Every level of cable probably has channels you don't watch, but apparently somebody watches some of them and somebody else watches some of the other ones and some that you watch may not be watched by some others.

So some cable companies, including Cox and Time Warner, wind up with more channels than slots for them on the cable.

The way they deal with that situation is that the more popular channels get assigned certain slots (frequencies) more or less permanently, and the less popular ones are handled by what's called Switched Digital Video, which is sort of a way to stuff 10 lbs of cable channels into a 5 lb sack by having them time-share the sack.

That's where some piece of equipment in your home signals to the cable company's head end that you want to look at one of those channels and it starts feeding it to your neighborhood's node on one of the SDV slots and sends back the info that that particular channel is available to you at present in which slot, that is, on which frequency, so that your equipment knows to which frequency to tune.

This equipment might be a set top box feeding your TV directly.

Or it might be what's called a Tuning Adapter, or TA, which is used in conjunction with a cable card if you have a TiVo that has to use a cable card to get digital cable channels.

This is necessary because the cable card is only designed to receive information from the cable company head end, not to do the 2 way communication with it that SDV makes necessary.

The cable card gets info from the head end about your account--what channels you're paying for and entitled to receive, to what frequency to tune to get them, and, I suppose, what "key" to use to de-crypt them.

If you don't care about any of the SDV channels, you can use a cable card in your TiVo and not bother to hook up a TA, although they may make you take one with every cable card you pick up, in which case you can leave it in the shrink wrap and sit it on a shelf somewhere to gather dust, like I'm doing.

If you have a set top box it has a cable card already installed with a cover over the slot and tamper proof sticker over the cover, and the Tuning Adapter is built into the Set Top Box as well, as is a single digital tuner.

If you have a pre-cable card, pre-digital TiVo, like a Series 2, you can use the STB to feed an analog output to the input of the TiVo and plug a cable into the back of the TiVo that has an infra-red Light Emmitting Diode or two on the other end so that the TiVo can send channel changing signals to the STB, which otherwise you'd control with a cable company supplied remote if you were feeding the STB output straight into a TV set.

That STB can do 2 way communication with the cable company head end.

There's another device, which is sort of like an STB, which can feed a TV directly or feed a Series 2 TiVo or your old VCR, and this is called a Digital Tuning Adapter, or Digital Television Adapter, or Digital Transport Adapter, or Digital to Analog Converter, or DTA.

The DTA has a single digital tuner, and incorporates circuitry which does what a cable card does.
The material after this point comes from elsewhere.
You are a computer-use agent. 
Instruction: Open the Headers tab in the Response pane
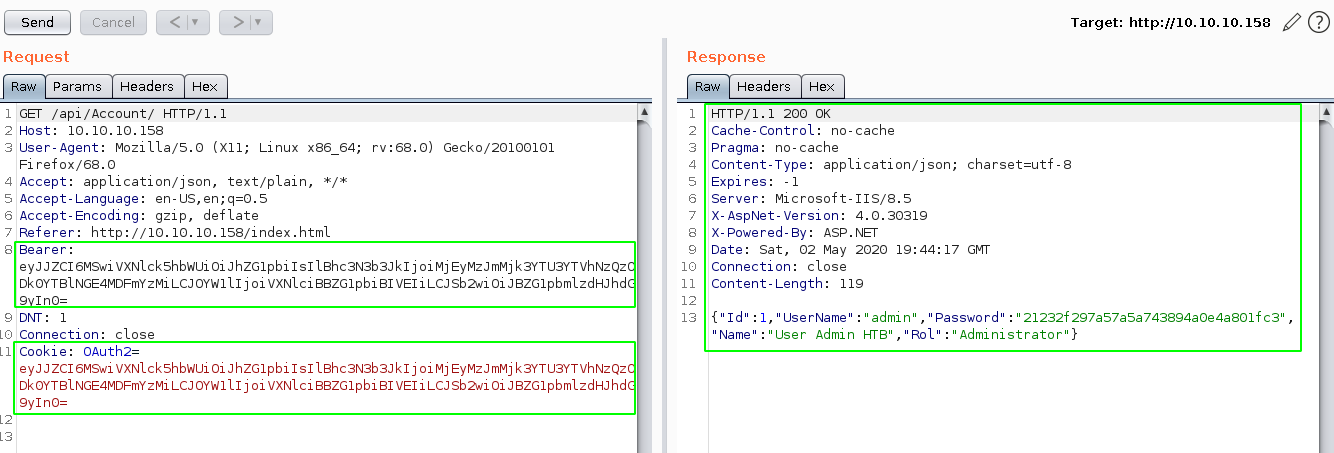(764, 87)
As best I understand it, a DTA, like a cable card, does not do 2 way communication with the head end, but only receives info from it, and cannot get SDV channels.
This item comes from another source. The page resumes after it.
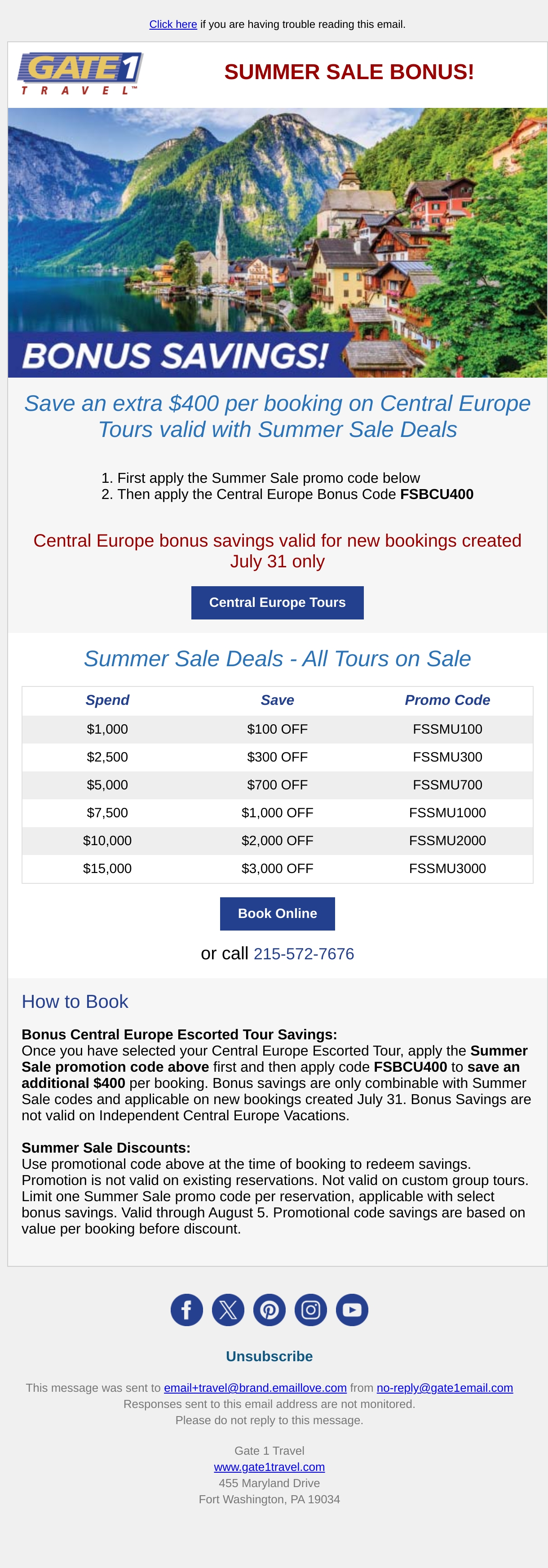Click the Promo Code column header
Image resolution: width=548 pixels, height=1568 pixels.
click(448, 700)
As with the STB, a Series 2 TiVo can use the IR cable to switch channels on a DTA, or you can feed a DTA's output directly to a TV and use the remote supplied with the DTA to change channels.

So your Series 3 or newer TiVo needs a cable card* if your cable company has eliminated analog channels and gone all-digital, and if you care about getting any of the SDV channels, a TA, but does not need and cannot use (because it doesn't have any way to change channels on it) a DTA.

*Originally the cable card was what's called Single Stream, or an S card, and could only service one TV (if the TV had a cable card slot) or TiVo tuner. Then came the multi-steam or M card which can service up to 4 or 6 tuners.

All of the Series 3 models have 2 cable card slots. The later S3 models, the TCD652160 and TCD658000, can use one S card in one slot for one tuner and a second S card in the second slot for the other tuner, or they can use just one M card for both tuners.

The original Series 3, the TCD648250B, was in production before the specs for the M card were finalized, so while it can use M cards, it still has to have one card for each tuner, so it can use 2 S cards, or 2 M cards, or, I suppose, one of each, as long as both slots are filled.

Most cable companies probably don't have any S cards available anymore, and their STBs, which only have 1 tuner, will still likely have an M card installed.

If you wind up using a TA with your TiVo, in conjunction with the cable card in it, you'll need to connect a USB cable from the TA to one of the USB slots on the TiVo so that they can talk to each other. The USB cable should be supplied with the TA by the cable company.

Something they might not give you is a co-ax splitter.

The TA has a place to connect the cable, and another one of those threaded things to connect another cable to connect to the cable input of your TiVo.

But don't do it that way.

Use a splitter to turn the incoming cable into 2 cables, connect one to the TA's input and the other to the TiVo's input, and don't use the TA's output.

But you still have to run the USB cable between the TiVo and the TA.

Also, you should probably get a lamp timer to plug the TA's power supply into to power cycle it about once a week.

For some reason having the TA on and in communication with the TiVo interferes with an internal process of the TiVo called "Garbage Collection", so it needs about 4 hours of not being in communication with the TA to carry that out.

There are other threads around here about that, just search this site for "lamp timer" and it should lead you to them.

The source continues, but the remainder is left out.